Integrates with Etsy, Shopify, Woo & Wix

https://printify.com/app/print-provider/6/products

Low cost, great turnaround (2 working days average) but slow postage, 2nd class post with no tracking (takes 3-5 days) unless you upgrade the shipping. Basic membership free with the option to pay a monthly fee to get the prices $2/item cheaper, so worth doing if you're putting through a minimum of 15 shirts a month.

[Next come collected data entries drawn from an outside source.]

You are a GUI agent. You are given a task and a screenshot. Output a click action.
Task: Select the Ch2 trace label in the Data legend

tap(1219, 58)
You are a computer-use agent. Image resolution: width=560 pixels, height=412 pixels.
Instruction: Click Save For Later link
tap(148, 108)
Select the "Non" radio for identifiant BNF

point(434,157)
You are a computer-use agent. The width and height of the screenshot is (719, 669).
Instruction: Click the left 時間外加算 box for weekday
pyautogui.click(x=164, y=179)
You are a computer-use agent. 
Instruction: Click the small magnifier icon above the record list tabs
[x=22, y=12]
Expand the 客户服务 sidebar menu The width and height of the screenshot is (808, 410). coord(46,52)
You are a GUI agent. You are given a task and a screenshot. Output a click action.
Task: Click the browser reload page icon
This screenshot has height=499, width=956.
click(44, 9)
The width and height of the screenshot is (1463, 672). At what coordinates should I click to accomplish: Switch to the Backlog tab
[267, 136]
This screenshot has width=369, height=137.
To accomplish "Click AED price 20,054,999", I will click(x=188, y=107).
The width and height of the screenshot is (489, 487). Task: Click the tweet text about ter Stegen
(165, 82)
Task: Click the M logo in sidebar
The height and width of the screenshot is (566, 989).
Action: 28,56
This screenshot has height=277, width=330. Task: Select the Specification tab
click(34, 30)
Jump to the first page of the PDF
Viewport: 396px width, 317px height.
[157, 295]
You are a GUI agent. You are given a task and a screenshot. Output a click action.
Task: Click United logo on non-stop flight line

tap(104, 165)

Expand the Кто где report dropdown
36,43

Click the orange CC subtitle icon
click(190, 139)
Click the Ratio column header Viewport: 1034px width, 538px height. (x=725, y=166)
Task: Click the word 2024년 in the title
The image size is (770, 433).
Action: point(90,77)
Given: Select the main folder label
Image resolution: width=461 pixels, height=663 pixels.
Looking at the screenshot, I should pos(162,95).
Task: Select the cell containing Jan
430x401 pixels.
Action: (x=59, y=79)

Start free, upgrade as required. 

I don't put my vivid colourful designs through them as i have a lot of vintage & distressed designs, this is a great option if you don't need bright and vivid colours.

Once an order goes through, you can't change anything.. so if the customer changes the address or size/colour etc.. it's a loss and you gotta order another, customer service has to go via printify and they were rubbish, though they're a lot better now but once an order is submitted, that's it. 

They have a load of other print providers too, so if you get an order in the US, re route it through them, or canada, germany, czech, even Oz.. just route through the nearest one if you like. They have a large range of products too. 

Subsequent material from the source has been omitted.